[DATA FOR THIS TASK — start]

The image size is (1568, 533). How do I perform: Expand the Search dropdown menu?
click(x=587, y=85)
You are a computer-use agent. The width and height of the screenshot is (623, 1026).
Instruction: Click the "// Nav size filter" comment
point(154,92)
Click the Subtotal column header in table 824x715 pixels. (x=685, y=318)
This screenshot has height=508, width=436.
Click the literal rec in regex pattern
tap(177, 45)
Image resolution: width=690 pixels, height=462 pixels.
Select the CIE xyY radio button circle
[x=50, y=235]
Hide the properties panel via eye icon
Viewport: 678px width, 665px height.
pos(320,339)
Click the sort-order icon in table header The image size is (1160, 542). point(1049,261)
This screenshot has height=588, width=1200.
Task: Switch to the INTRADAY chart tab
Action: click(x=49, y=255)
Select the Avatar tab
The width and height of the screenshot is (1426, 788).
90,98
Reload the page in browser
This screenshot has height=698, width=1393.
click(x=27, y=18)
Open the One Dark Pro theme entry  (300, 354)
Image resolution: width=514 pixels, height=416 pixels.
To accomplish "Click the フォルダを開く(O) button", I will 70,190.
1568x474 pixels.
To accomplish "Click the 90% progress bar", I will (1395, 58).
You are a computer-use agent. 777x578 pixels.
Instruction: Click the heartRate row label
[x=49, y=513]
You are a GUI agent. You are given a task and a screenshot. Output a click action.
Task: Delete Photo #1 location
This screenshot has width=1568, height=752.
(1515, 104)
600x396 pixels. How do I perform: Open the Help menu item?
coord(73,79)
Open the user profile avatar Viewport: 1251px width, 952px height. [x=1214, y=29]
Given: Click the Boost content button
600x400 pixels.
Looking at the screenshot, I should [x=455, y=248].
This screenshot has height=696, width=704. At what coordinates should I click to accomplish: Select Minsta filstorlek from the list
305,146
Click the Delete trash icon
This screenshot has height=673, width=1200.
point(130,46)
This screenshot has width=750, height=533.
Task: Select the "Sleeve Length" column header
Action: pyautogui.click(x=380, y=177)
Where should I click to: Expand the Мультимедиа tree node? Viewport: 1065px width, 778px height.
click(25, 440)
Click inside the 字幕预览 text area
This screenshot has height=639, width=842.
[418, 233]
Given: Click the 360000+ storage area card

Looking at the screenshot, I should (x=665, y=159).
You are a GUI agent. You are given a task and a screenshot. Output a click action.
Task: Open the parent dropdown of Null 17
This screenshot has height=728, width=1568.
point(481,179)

[DATA FOR THIS TASK — finish]

§ **PROBLEM REQUIREMENTS**: Output exactly, and only, the lines running from the one that contains "Click inside the 字幕预览 text area" through the last line of the entries above.

§ **RESPONSE**:
Click inside the 字幕预览 text area
This screenshot has height=639, width=842.
[418, 233]
Given: Click the 360000+ storage area card

Looking at the screenshot, I should (x=665, y=159).
You are a GUI agent. You are given a task and a screenshot. Output a click action.
Task: Open the parent dropdown of Null 17
This screenshot has height=728, width=1568.
point(481,179)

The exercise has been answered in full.